Considering the economy, some of you may have noticed a decline in your rental revenue this past year or two, especially if your unit has a low rating. Most properties rate units individually. So even if you own a unit at a high end property, but have a low individual rating, your unit may not be getting rented at all unless the property has full occupancy. Lower ratings mean lower occupancy rates which mean less rental property income generated by your unit. The more you can improve your individual unit rating, the more likely you are to increase your rent revenue.

One of the most important aspects of refurbishing your property is to realize where you can get the most bang for your buck. Find an interior designer or someone to help guide you in the right direction so you're upgrades are in your best economic interest. You'll want to refurbish in the proper areas to improve your rental property investment.

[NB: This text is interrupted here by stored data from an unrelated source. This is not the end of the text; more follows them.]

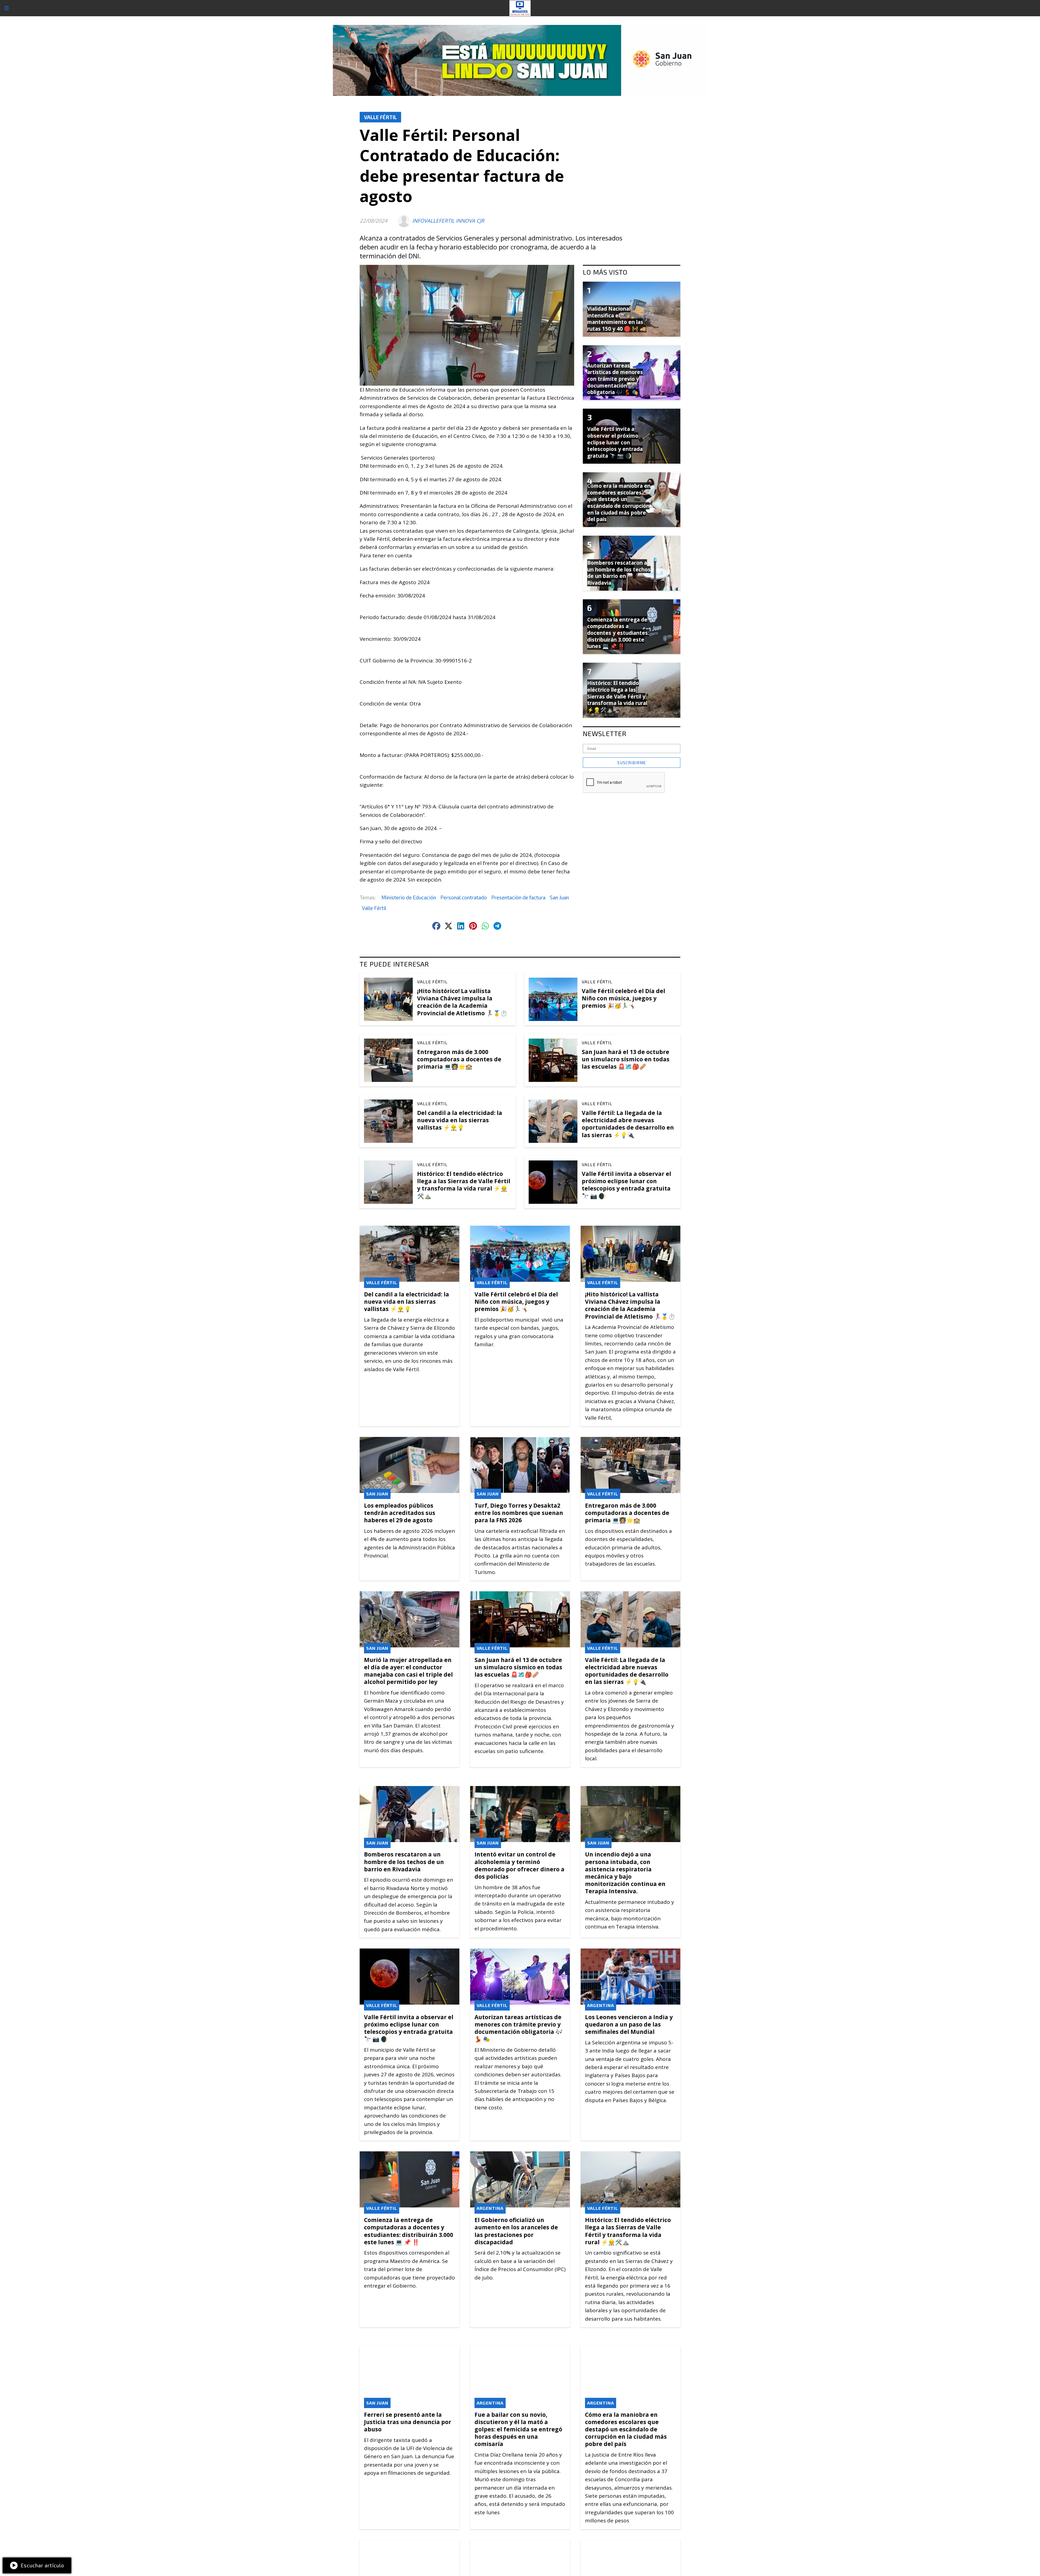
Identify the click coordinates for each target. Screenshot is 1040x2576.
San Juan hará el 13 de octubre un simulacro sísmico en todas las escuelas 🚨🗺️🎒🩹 (626, 1059)
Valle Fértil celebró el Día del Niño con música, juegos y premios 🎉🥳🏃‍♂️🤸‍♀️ (623, 998)
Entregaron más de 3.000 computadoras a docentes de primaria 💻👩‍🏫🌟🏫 (459, 1059)
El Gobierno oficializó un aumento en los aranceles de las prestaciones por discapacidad (516, 2231)
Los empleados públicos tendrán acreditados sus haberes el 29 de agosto (399, 1513)
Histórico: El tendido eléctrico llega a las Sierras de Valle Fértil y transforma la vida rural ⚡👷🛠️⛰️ (463, 1185)
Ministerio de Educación (408, 897)
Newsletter (604, 733)
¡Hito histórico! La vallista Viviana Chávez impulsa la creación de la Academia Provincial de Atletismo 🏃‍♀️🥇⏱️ (462, 1002)
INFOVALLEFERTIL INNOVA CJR (448, 220)
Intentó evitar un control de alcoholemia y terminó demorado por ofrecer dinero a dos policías (519, 1865)
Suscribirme (631, 762)
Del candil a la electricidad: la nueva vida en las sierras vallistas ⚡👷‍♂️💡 (459, 1120)
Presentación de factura (518, 897)
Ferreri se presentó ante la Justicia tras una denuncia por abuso (407, 2422)
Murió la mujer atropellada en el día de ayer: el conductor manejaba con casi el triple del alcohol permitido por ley (408, 1671)
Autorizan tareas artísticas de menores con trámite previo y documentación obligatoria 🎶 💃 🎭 (518, 2028)
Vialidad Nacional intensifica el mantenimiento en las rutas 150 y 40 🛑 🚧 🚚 (616, 318)
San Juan (559, 897)
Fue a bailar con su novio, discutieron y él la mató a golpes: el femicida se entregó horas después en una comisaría (518, 2429)
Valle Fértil (380, 117)
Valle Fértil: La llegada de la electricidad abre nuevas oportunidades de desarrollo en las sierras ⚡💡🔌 (628, 1124)
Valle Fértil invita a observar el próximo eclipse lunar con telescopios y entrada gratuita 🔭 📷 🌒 (626, 1185)
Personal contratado (463, 897)
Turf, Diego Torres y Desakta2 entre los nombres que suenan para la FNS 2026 (518, 1513)
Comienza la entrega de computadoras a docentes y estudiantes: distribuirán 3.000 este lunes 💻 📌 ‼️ (408, 2231)
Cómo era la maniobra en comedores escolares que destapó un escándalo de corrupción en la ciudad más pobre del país (626, 2429)
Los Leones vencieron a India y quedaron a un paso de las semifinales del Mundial (629, 2024)
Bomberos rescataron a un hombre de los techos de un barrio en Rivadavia (404, 1861)
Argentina (600, 2005)
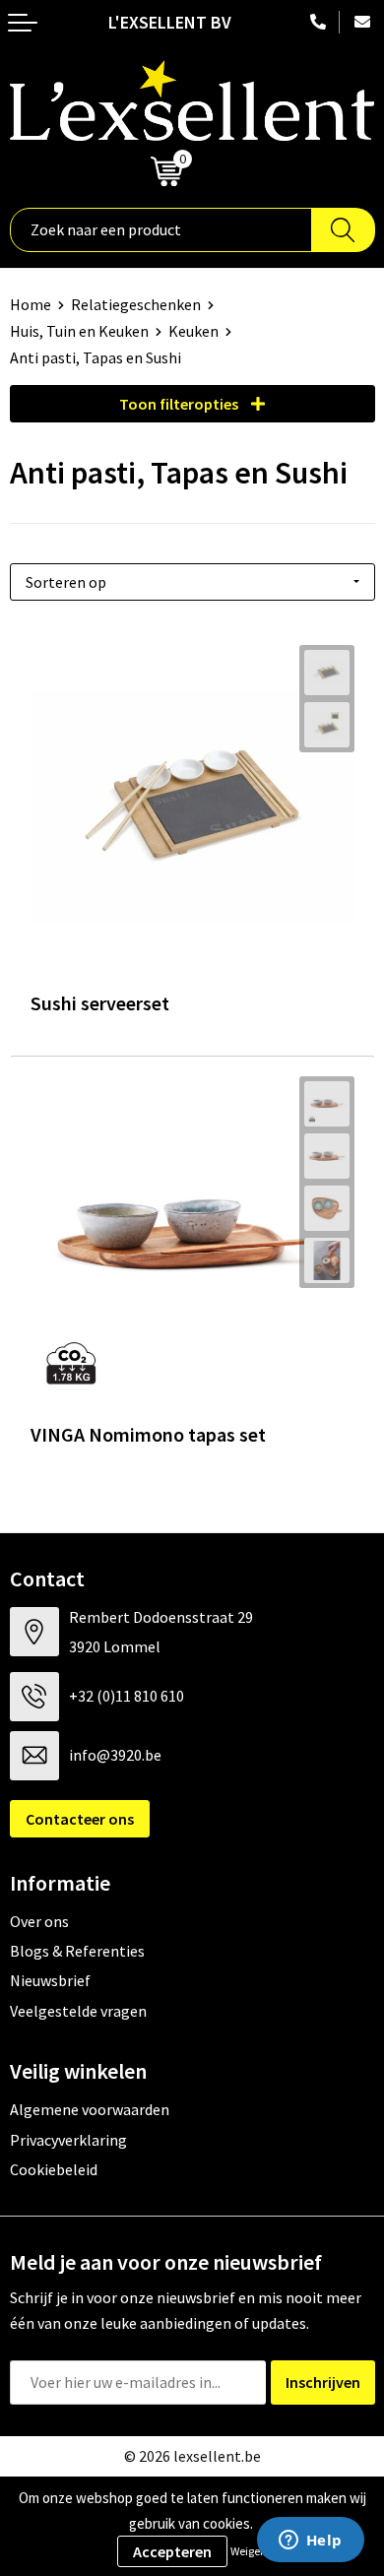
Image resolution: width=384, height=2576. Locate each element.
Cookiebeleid (53, 2169)
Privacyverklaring (68, 2140)
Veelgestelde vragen (78, 2011)
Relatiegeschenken (136, 304)
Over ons (39, 1921)
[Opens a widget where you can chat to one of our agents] (310, 2541)
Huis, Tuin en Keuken (79, 331)
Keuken (193, 331)
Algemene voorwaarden (89, 2109)
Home (30, 304)
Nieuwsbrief (50, 1980)
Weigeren (253, 2551)
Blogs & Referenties (77, 1951)
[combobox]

Below are a few suggestions for your income propety (and keep in mind there are many sustainable, earth friendly and "green" options for all of these choices):

1. New carpet
2. Paint the unit, possibly adding accent walls, bringing in warmth
3. Update artwork and accessories
4. Make sure mattresses & bedding are comfortable & not worn
5. Upgrade any outdated furniture
6. Replace lighting with new, efficient lighting
7. Remodel the kitchen with new cabinets, countertops, & appliances
8. Remodel the bath with new cabinets, countertops, and tile

Making improvements to your income property can also improve guests' experience as well as increase the marketability of the building.